Statistical summary, Week 8:
- Total Fighter Command Establishment: 1558 planes
- Strength: 1422 planes
- Balance: understrength 136 planes
- Losses: 81 Hurricanes (+ 10 damaged), 47 Spitfires (+6 damaged), 7 Defiants
- Aircraft Production: 5 Beaufighters, 3 Defiants, 54 Hurricanes, 37 Spitfires
No account of the Battle of Britain would be complete without mentioning the spell which Winston Churchill’s personality had thrown over Britain that summer. The way the country accepted Churchill’s “Blood, Toil, Tears and Sweat” as their lot was the product of the Prime Minister’s remarkable capacity to fire up the mood of the people of Britain. Churchill’s character had a great deal to do with it. He had become every inch the wartime leader to whom Britain would respond.
On the face of it, Dowding wasn’t really the kind of character who Churchill naturally warmed to. But he had been quick to realise that Dowding was the supreme professional who was perfectly fitted to his role as head of Fighter Command. Churchill’s response was generous indeed. It was after spending the day at 11 Group’s headquarters at Uxbridge, on August 16th, watching Keith Park and his team handling one of the busiest days of the Battle, that he told the General who was with him, when they left and got into their car, not to speak to him for a few minutes. He had been so moved by the experience, he said. He wanted a few minutes to reflect. He then spoke the sentence which will forever be associated with the Battle of Britain “Never in the field of human conflict has so much been owed by so many to so few”.

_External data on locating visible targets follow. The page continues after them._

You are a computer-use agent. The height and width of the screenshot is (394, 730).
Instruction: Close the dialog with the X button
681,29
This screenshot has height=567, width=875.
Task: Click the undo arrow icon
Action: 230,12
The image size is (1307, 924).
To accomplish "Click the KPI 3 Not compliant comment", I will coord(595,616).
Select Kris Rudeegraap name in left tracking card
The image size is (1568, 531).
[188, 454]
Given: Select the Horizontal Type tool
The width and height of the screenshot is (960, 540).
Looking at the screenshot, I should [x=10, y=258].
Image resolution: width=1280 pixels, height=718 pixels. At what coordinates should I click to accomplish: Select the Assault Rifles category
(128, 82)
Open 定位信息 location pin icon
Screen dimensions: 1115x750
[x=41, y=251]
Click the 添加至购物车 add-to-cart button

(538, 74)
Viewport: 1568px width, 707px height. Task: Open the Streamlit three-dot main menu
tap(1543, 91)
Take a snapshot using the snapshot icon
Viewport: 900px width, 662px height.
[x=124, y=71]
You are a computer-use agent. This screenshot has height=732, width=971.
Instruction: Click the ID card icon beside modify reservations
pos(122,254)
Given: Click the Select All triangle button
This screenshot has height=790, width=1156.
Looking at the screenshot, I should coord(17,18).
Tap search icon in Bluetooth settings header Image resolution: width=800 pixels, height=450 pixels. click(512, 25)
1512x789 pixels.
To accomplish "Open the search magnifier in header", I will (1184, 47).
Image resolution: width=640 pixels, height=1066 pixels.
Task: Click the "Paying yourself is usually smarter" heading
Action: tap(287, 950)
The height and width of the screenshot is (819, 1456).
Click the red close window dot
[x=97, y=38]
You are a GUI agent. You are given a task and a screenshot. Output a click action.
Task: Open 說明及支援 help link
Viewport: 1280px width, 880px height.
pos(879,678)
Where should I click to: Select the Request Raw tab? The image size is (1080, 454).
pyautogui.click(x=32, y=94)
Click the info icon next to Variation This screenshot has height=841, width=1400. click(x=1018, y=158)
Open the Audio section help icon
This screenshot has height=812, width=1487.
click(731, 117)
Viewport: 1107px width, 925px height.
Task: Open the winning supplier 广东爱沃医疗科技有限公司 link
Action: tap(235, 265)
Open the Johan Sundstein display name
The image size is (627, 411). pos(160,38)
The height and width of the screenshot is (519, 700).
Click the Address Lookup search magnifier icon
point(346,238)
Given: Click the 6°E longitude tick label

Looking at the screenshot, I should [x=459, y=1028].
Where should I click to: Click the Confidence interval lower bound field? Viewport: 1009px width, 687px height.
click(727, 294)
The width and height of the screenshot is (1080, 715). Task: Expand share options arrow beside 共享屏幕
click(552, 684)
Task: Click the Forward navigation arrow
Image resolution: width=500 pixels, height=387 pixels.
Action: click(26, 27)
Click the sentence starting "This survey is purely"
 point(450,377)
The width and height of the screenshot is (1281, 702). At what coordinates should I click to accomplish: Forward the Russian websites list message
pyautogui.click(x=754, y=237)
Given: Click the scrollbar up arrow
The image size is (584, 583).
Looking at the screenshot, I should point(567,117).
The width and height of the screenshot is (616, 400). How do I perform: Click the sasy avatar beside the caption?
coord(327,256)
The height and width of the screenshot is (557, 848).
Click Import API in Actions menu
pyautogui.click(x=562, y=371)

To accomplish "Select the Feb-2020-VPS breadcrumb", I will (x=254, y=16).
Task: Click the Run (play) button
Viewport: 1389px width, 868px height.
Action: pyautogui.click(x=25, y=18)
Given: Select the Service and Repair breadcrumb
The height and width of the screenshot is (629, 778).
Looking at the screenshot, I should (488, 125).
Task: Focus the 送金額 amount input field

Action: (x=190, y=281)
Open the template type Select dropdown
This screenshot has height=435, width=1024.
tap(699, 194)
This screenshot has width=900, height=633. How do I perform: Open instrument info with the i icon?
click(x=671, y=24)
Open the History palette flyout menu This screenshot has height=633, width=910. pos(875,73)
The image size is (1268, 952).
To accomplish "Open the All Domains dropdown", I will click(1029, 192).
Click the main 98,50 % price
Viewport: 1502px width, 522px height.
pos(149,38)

Churchill was to make many speeches during the war but none became more famous than this tribute to the fighter pilots as they fought the battle, which he made the centrepiece of his speech in the Commons on 20th August. It resonated heavily during the following weeks, just at the moment when the RAF’s pilots faced the most intense effort yet by the Luftwaffe to smash them.